Saved entries
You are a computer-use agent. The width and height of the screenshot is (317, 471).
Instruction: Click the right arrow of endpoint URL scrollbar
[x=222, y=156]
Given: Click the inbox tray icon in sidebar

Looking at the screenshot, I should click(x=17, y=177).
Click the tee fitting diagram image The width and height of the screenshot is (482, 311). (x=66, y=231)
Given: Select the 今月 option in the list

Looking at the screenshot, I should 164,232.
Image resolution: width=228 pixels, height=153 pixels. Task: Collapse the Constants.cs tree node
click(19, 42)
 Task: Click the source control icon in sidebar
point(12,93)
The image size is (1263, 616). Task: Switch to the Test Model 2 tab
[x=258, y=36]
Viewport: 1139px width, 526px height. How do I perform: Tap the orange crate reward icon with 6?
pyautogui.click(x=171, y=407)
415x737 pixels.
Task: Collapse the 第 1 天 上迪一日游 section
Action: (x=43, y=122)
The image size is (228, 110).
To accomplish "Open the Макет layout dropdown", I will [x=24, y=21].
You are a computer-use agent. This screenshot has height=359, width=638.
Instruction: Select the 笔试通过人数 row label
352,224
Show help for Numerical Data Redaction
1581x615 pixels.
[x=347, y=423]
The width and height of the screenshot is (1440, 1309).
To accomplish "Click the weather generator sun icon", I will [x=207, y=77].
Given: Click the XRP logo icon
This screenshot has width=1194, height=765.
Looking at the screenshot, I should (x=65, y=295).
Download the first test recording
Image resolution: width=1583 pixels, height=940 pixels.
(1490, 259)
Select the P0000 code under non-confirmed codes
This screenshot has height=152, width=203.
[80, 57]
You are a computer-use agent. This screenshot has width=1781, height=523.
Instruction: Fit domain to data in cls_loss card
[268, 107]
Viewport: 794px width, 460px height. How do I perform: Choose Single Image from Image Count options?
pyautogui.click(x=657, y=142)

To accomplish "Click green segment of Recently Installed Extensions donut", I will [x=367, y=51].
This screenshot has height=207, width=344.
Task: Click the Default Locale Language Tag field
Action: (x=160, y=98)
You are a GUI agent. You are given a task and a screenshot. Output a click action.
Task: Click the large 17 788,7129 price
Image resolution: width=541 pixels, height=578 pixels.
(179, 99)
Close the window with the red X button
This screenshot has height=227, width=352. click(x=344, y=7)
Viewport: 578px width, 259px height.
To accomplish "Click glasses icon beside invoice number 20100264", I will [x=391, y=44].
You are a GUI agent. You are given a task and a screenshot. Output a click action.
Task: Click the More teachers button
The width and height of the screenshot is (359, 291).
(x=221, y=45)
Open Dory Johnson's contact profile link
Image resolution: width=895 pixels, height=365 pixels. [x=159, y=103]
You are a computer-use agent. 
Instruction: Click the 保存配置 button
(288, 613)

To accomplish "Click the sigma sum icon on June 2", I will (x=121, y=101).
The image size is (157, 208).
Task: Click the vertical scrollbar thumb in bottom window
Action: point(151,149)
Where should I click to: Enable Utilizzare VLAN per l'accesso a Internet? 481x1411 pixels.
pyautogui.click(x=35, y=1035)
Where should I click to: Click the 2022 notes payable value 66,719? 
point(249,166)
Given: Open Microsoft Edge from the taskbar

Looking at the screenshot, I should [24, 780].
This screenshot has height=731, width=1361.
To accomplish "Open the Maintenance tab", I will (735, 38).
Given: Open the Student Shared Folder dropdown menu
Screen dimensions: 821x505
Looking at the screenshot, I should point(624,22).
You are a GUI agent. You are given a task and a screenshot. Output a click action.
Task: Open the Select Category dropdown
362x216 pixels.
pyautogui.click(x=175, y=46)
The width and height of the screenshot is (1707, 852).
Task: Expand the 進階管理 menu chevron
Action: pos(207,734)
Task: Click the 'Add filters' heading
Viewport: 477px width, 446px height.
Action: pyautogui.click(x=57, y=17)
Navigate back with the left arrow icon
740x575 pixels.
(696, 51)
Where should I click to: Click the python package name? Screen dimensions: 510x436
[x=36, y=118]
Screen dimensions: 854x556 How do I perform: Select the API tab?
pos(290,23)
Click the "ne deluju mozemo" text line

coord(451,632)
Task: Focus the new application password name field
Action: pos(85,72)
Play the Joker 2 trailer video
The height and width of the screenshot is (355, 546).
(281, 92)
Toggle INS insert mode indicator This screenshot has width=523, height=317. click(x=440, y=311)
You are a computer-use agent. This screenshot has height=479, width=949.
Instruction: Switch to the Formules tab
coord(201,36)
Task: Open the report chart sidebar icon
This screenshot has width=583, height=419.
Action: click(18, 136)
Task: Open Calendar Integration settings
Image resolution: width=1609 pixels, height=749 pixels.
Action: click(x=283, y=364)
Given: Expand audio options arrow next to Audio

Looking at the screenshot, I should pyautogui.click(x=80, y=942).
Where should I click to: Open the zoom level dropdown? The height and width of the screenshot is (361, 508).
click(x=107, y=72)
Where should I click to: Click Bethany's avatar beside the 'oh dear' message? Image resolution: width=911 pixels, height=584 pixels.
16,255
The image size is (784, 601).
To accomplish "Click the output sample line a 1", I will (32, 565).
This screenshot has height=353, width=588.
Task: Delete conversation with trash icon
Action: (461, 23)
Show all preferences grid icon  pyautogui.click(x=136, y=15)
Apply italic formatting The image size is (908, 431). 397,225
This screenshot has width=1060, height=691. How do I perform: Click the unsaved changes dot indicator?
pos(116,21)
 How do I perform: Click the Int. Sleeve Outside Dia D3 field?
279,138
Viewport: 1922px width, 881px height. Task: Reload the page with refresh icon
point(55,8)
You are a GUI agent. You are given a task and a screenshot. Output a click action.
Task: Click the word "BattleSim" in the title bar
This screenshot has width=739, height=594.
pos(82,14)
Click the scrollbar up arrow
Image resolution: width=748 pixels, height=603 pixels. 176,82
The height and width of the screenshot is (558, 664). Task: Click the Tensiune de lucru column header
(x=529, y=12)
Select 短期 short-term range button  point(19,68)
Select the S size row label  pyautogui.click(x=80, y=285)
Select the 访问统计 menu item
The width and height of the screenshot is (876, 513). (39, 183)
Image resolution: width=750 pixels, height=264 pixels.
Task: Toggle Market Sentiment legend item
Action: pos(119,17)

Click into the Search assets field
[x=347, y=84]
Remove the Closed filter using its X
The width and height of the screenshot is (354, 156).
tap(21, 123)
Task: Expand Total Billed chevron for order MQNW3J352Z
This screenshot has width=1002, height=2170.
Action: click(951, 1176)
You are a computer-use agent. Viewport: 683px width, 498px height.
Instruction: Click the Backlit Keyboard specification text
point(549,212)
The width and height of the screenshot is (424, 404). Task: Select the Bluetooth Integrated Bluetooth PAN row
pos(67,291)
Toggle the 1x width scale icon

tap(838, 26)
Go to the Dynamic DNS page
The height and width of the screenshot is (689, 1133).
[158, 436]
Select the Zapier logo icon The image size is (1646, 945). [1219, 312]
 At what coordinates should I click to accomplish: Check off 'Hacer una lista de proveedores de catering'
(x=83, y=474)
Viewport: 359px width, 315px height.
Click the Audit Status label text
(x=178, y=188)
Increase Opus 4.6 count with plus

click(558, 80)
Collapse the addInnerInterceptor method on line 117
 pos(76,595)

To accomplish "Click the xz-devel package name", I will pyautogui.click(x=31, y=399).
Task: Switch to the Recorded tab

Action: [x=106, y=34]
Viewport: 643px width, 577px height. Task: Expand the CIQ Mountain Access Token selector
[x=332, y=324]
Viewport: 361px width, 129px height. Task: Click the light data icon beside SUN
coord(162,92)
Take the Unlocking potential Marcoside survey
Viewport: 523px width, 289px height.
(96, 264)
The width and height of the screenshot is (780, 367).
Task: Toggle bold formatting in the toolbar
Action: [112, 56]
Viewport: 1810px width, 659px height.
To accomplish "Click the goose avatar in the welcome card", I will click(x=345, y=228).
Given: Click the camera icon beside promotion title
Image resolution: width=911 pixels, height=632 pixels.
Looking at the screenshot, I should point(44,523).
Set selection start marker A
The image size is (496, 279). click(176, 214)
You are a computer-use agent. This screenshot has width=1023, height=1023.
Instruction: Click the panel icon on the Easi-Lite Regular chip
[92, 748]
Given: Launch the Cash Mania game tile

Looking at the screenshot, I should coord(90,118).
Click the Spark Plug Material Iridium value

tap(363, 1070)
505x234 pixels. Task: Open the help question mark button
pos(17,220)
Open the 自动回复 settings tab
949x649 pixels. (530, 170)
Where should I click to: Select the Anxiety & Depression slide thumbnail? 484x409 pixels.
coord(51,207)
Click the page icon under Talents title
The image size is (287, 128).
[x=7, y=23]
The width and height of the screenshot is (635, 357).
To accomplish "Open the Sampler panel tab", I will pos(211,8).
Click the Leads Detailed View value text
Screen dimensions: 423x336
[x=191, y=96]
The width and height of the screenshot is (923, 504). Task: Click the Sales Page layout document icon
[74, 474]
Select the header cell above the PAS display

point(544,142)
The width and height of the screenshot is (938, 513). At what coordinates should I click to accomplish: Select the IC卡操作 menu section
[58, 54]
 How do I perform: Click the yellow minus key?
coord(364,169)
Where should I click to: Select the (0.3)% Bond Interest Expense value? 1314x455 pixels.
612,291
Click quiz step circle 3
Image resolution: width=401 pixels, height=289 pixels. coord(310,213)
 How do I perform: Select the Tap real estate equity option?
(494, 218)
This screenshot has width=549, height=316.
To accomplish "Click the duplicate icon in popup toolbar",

TASK TO COMPLETE:
Please say how many lines in the records above contain the string "title", giving no other words.

SOLUTION TO THIS TASK:
3